▶ **TEXT PASSAGE**:
Hysteresis

In this blog article, Glenda Eoyang looks at the process of hysteresis and its relationship to complex change.

Complex change is messy. It doesn’t jump from one stable state to another. A child doesn’t go from nonreader on one day to reader on the next. An organization doesn’t change culture overnight. Teams don’t pass through simple steps of “form, storm, norm, perform.” Even physical systems don’t change in a moment. When water is freezing, it goes through a slushy stage, where parts are freezing while other are melting. Every phase shift—cognitive, cultural, social, physical—goes through a confusing state where past and future exist side by side.

The technical name for this process is hysteresis. You can find a technical definition of it at https://en.wikipedia.org/wiki/Hysteresis . Simply put, though, hysteresis explains that the state of a system depends on its history. The past overshadows the present as a change process goes forward. The word comes from the Greek hysterein, which means to be late. While this term and its concept may be new to you, the experience surely is not. Hysteresis helps us explain some of the most frustrating and perplexing aspects of change in human systems.

▶ **EXERCISE INPUT**:
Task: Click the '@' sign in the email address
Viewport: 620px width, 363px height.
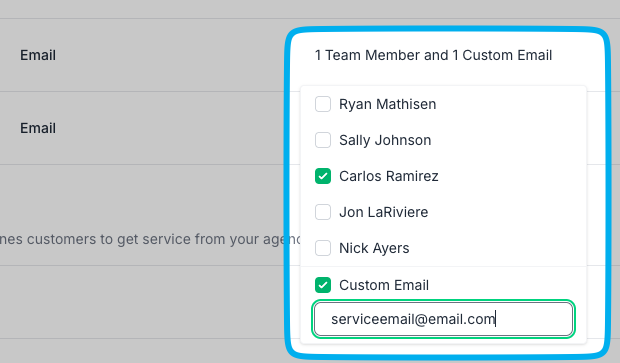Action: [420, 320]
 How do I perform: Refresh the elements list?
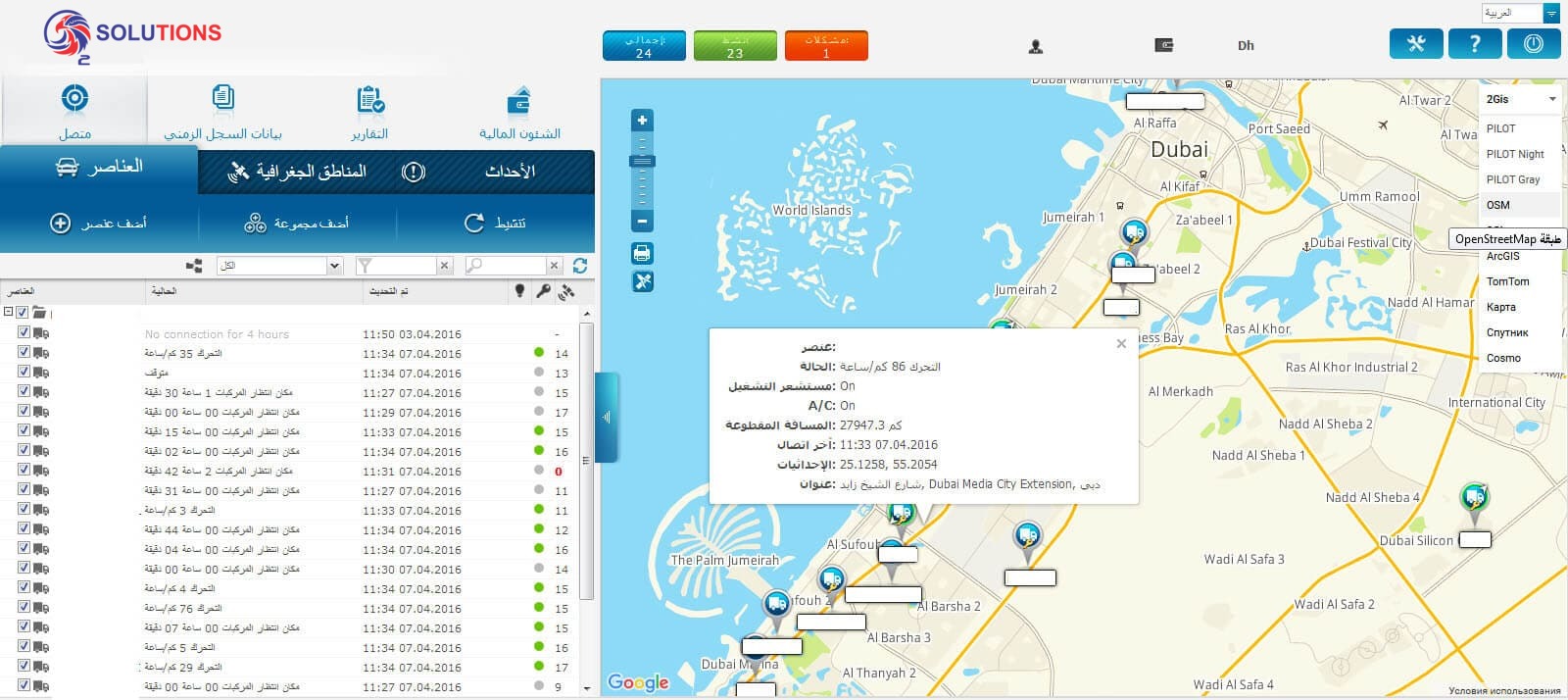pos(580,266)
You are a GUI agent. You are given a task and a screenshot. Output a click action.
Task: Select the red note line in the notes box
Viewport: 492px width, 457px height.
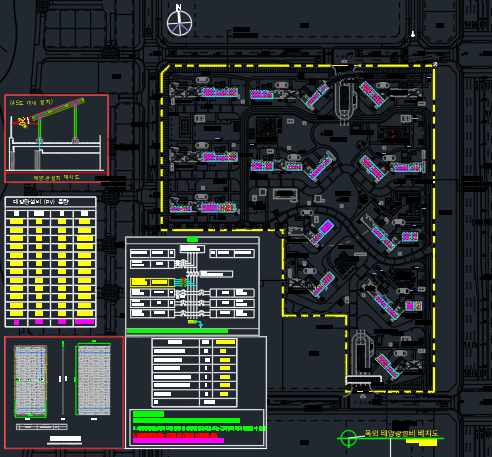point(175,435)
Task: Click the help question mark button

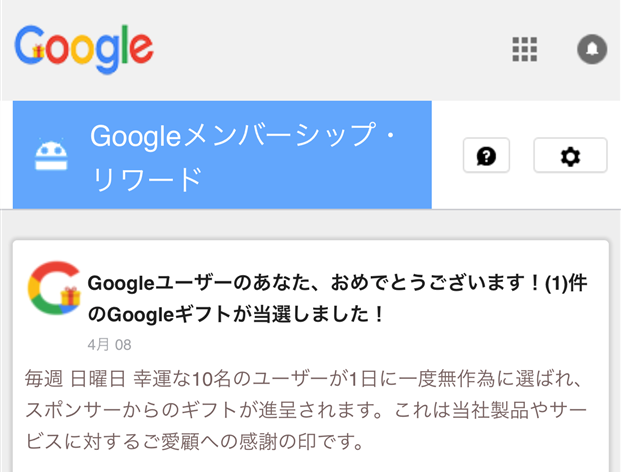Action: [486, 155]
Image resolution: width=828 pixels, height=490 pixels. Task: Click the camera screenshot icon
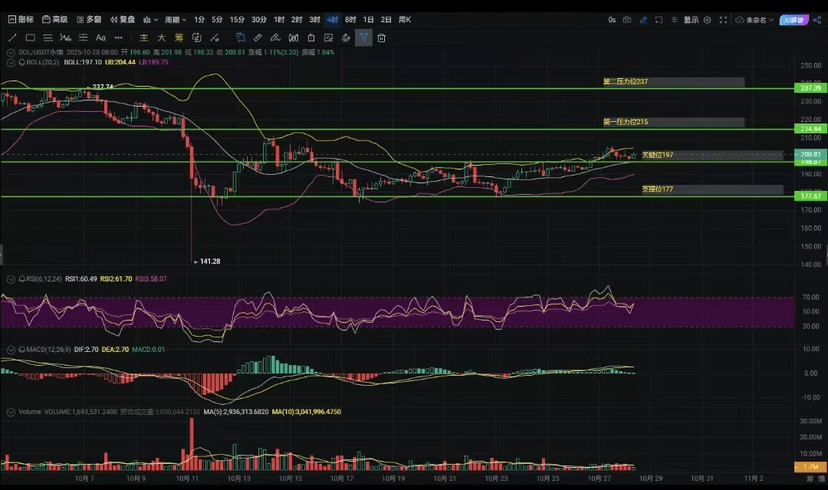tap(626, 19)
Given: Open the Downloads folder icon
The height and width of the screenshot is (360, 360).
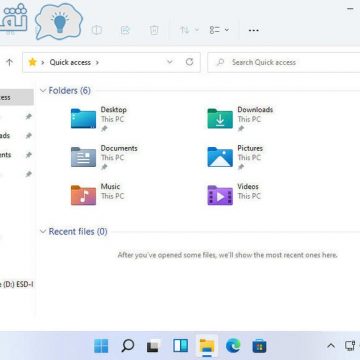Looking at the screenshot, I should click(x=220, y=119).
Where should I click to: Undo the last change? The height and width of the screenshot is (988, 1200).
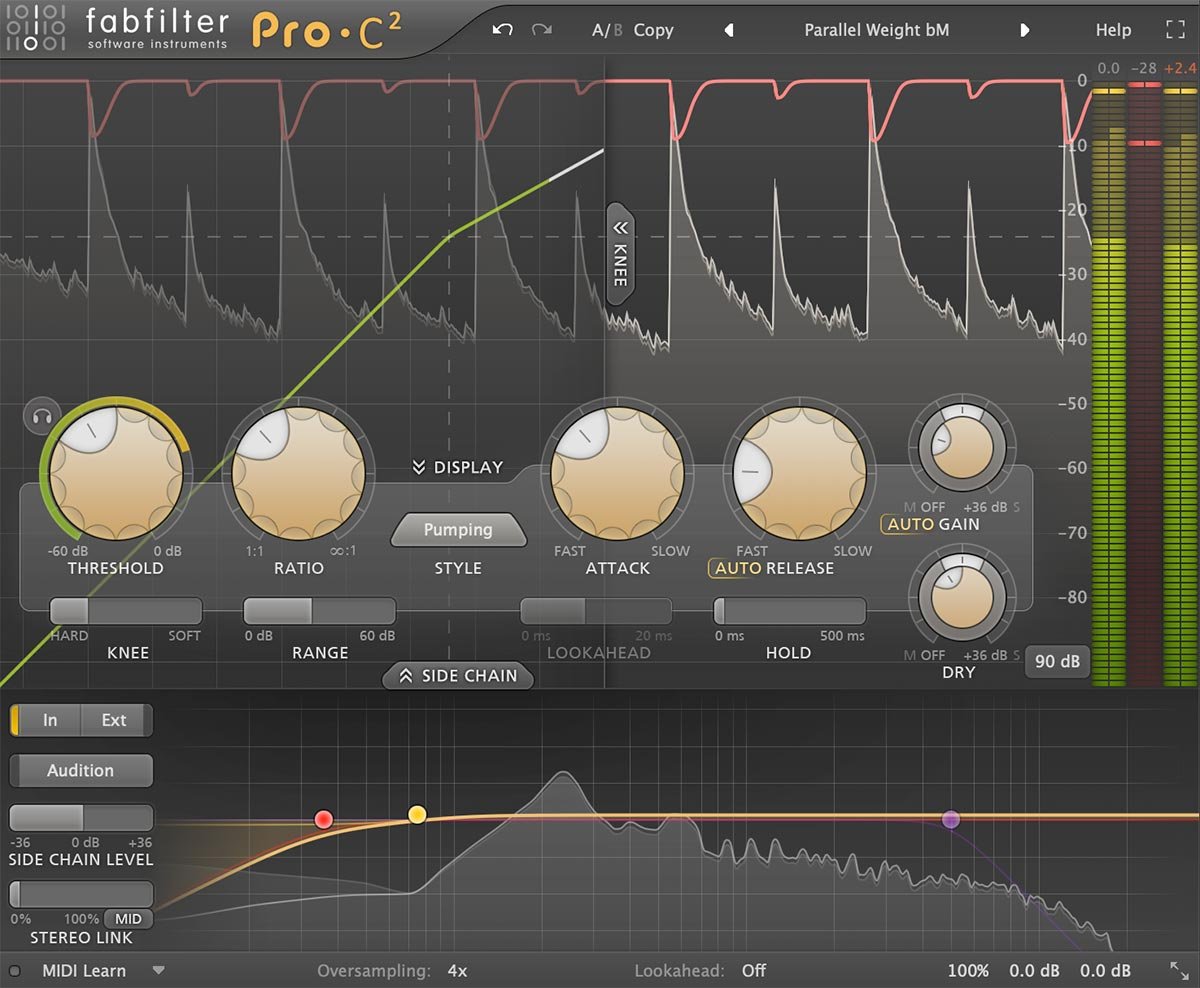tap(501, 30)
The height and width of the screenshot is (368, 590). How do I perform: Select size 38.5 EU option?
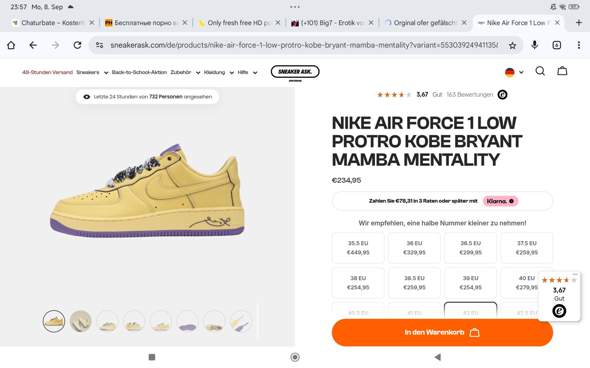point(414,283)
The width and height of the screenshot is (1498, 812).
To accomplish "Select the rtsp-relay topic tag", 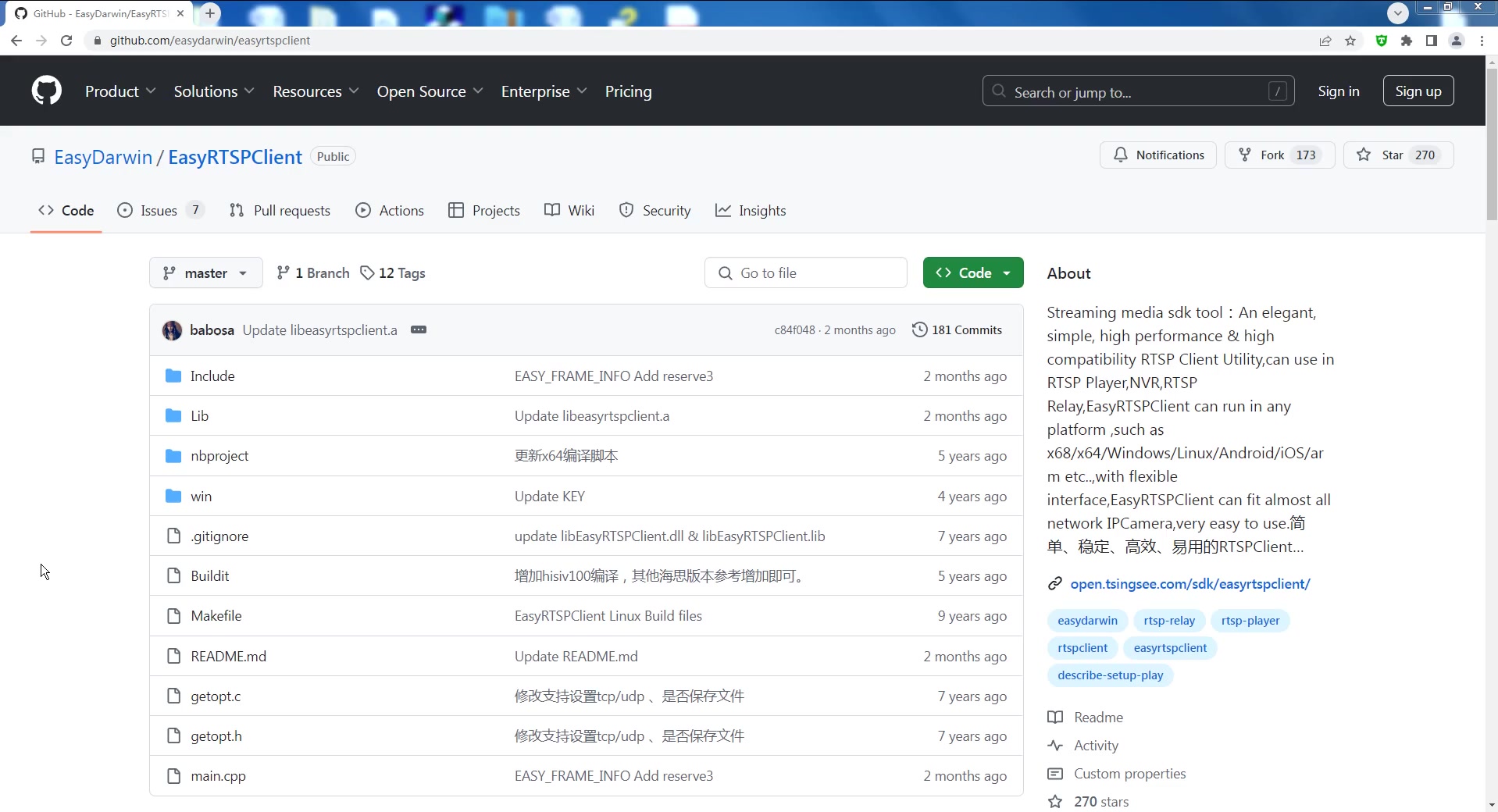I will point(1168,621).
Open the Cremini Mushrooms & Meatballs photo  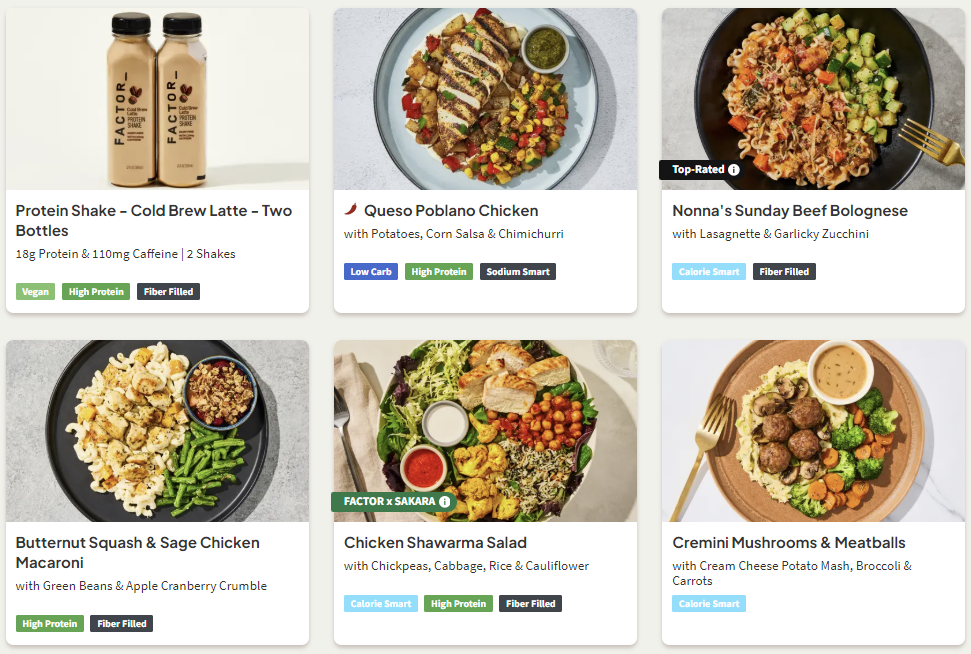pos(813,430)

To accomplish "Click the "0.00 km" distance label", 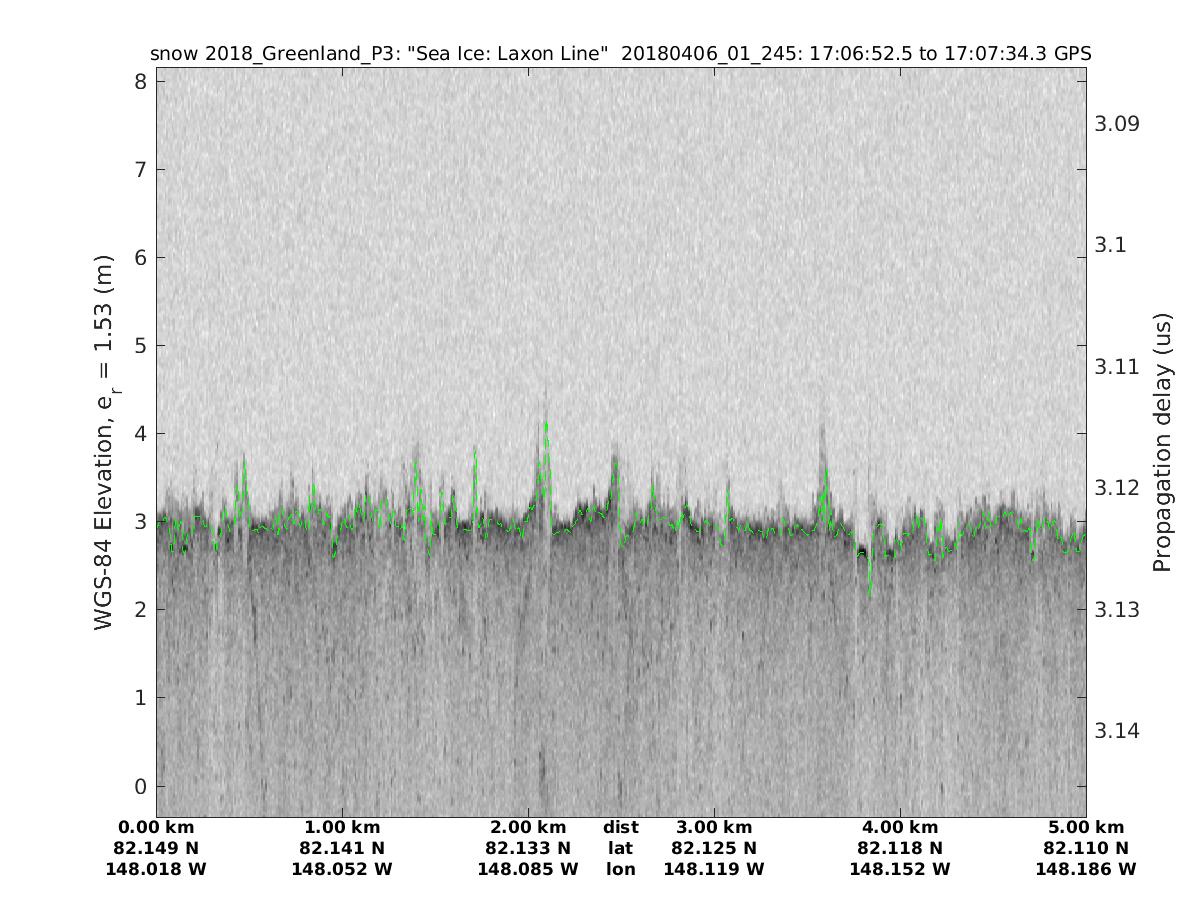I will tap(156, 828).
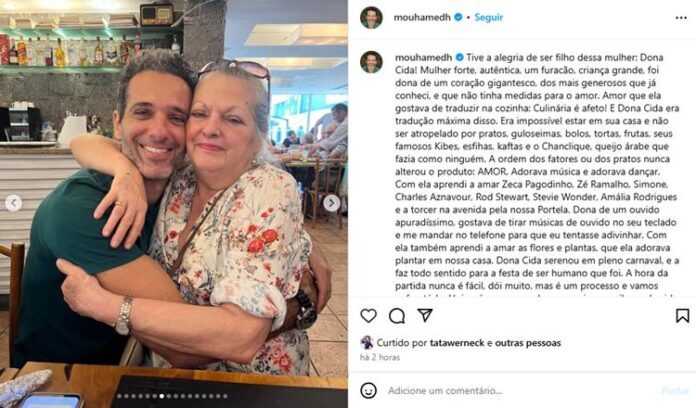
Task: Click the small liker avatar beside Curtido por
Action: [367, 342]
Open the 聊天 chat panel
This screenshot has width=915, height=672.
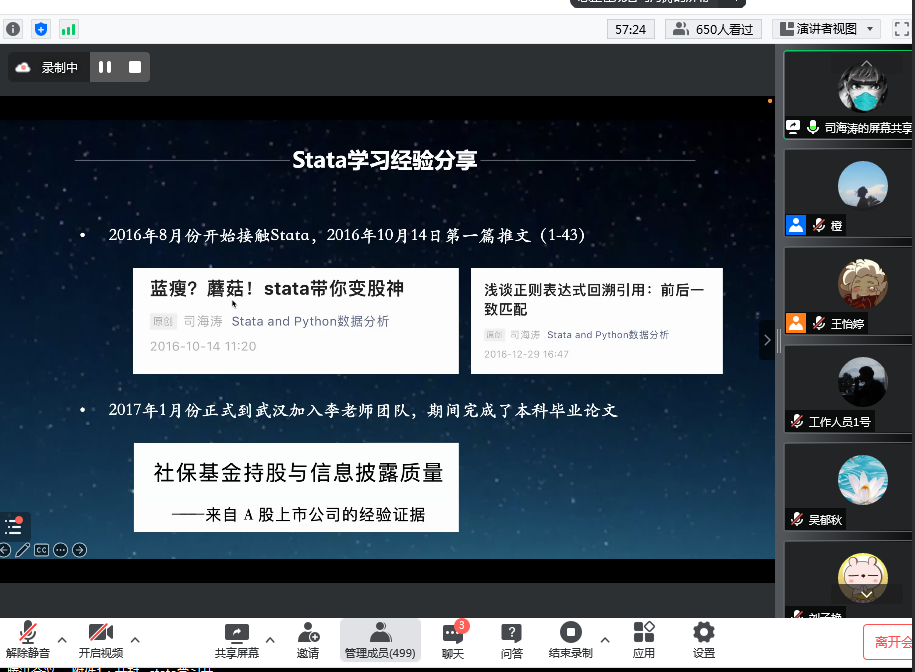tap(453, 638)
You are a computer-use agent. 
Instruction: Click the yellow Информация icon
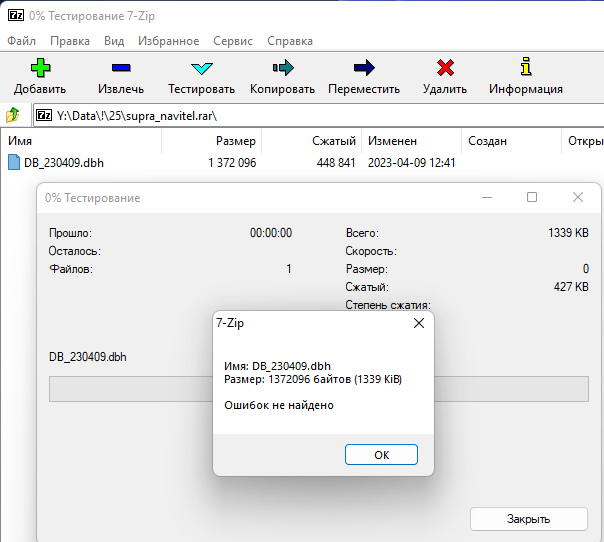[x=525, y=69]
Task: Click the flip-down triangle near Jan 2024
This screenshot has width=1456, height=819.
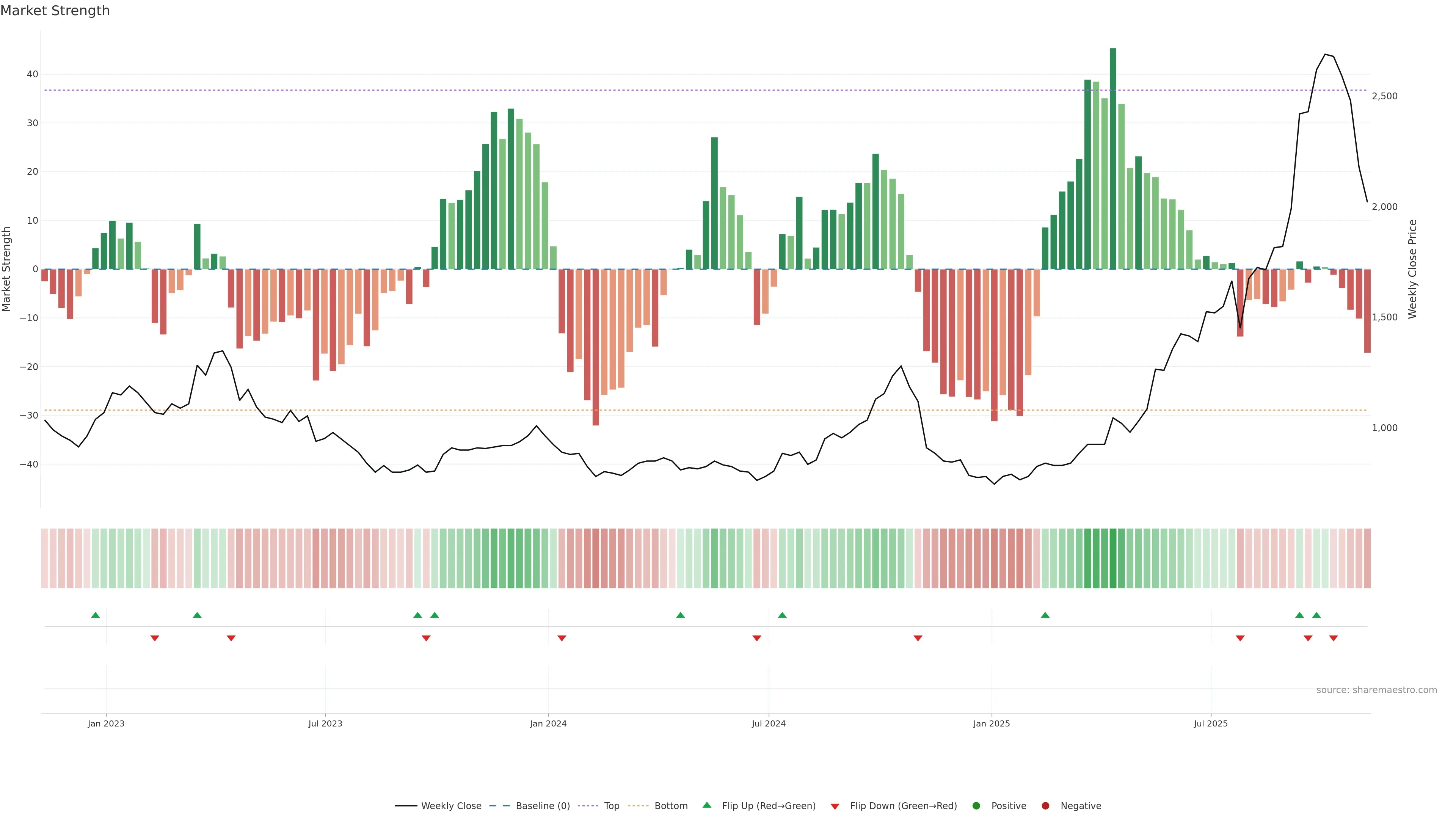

▶ **COMPLETE THE FOLLOWING**:
1/ Copy the records from the line that contains "You are a computer-use agent." through the end of the records, inclusive, leaving out the pictures.
2/ Pick up the hysteresis article from where it stops and continue it.
The records have no connection to the hysteresis article.

▶ **ANSWERS FOR THE TASKS**:
1/
You are a computer-use agent. 
Instruction: Click the yellow Информация icon
[x=525, y=69]
Task: Click the flip-down triangle near Jan 2024
This screenshot has width=1456, height=819.

2/
Why is forgetting an important step in learning? Some learning is incremental and doesn’t require complex change. You can add facts to your lexicon, tools to your toolbox, and skills or language to your repertoire in a controlled and predictable way. Learning that drives a paradigm shift, though, is different in kind. As you move from one fundamental world view to another, as you break long-standing assumptions, the path is not at all straightforward. You see in a new way, then you forget. Things come together—in theory or in practice—then they fall apart. Then they come back together again. Over time, this cycle of forgetting and remembering speeds up. Ultimately, the new idea becomes an embedded part of your past, and you are firmly set in the knowledge of the new. You have made a phase shift. You have probably observed this in yourself and others as you develop new cognitive and behavioral competencies. Hysteresis is the reason that “practice makes perfect.”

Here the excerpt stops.